PROBLEM TO SOLVE —
Arrange the lines below, starting at the line that contains "Where should I" and ending at the last of the rows, as a Markdown table with the columns Line and Text, skipping blank lines. Leave the pictures out of your answer.

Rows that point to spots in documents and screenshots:
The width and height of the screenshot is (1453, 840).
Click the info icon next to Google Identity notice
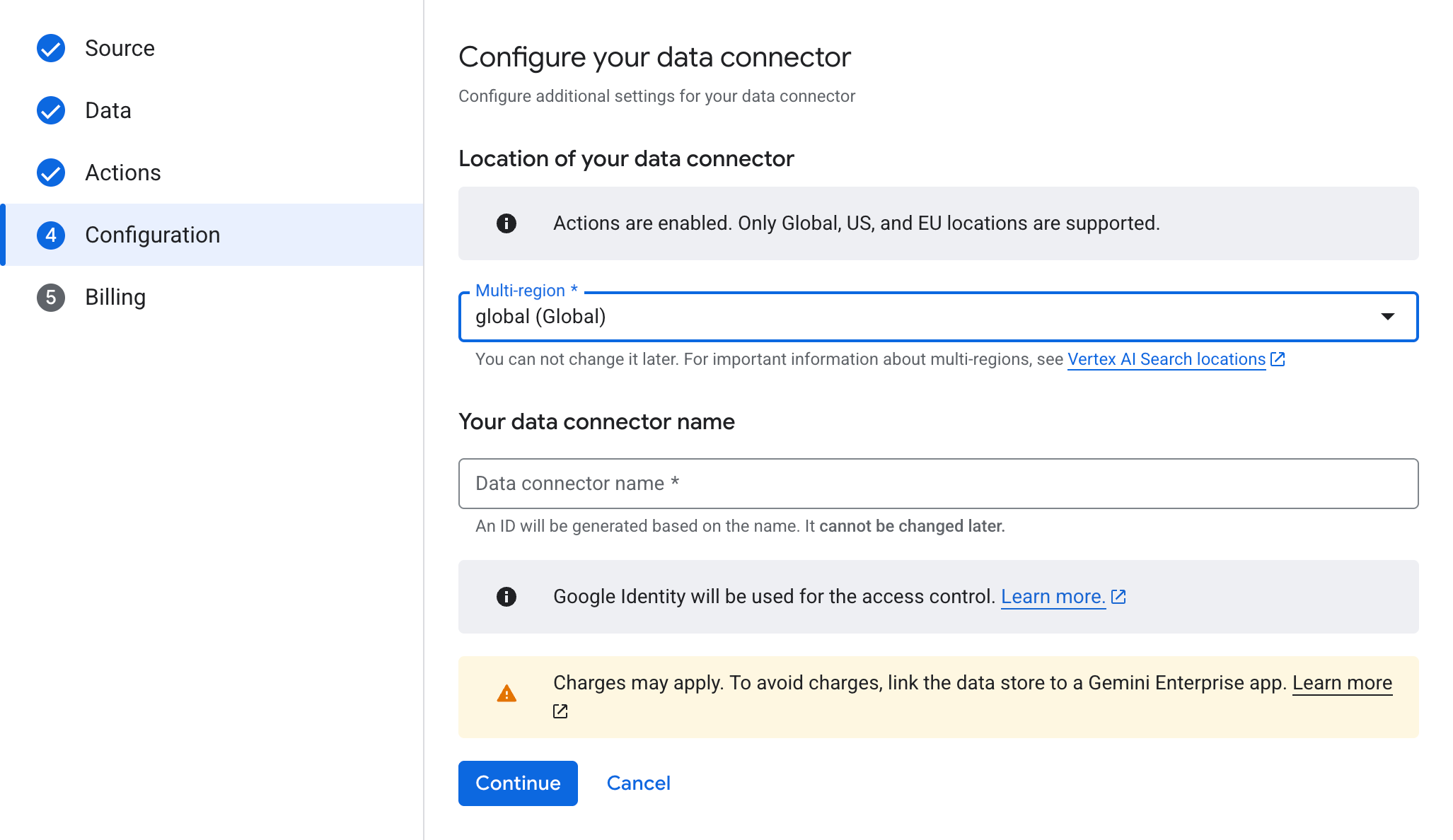(x=506, y=596)
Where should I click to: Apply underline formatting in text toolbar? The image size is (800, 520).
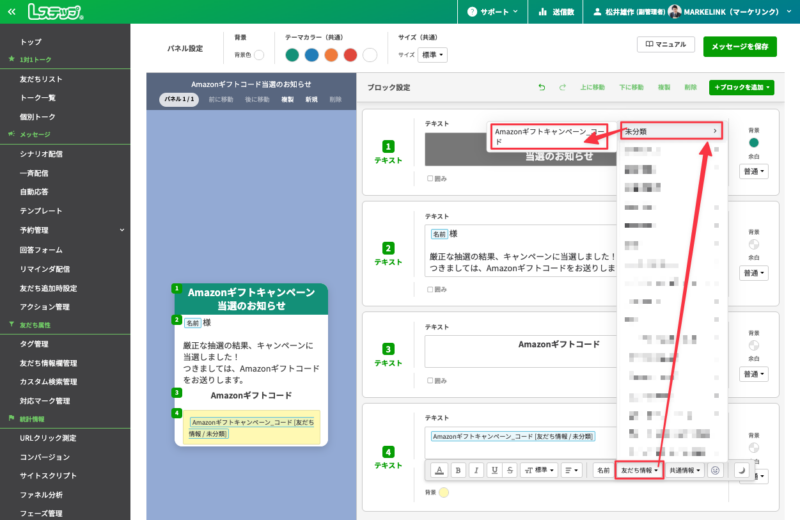[x=493, y=469]
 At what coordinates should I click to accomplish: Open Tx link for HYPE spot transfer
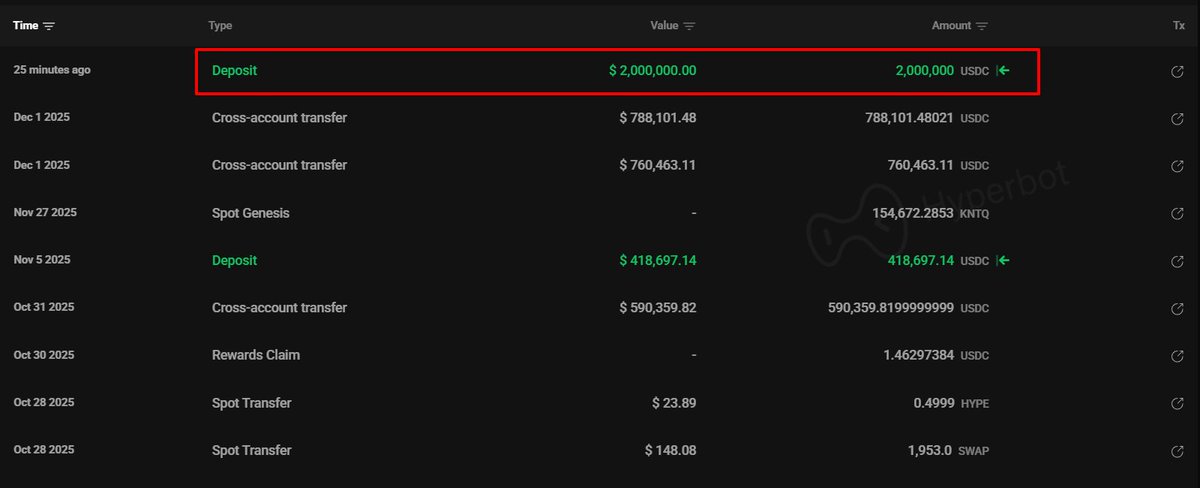[x=1177, y=404]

FULL OUTPUT —
| Line | Text |
|---|---|
| 1 | Where should I click to: Apply underline formatting in text toolbar? The image size is (800, 520). |
| 2 | [x=493, y=469] |
| 3 |  At what coordinates should I click to accomplish: Open Tx link for HYPE spot transfer |
| 4 | [x=1177, y=404] |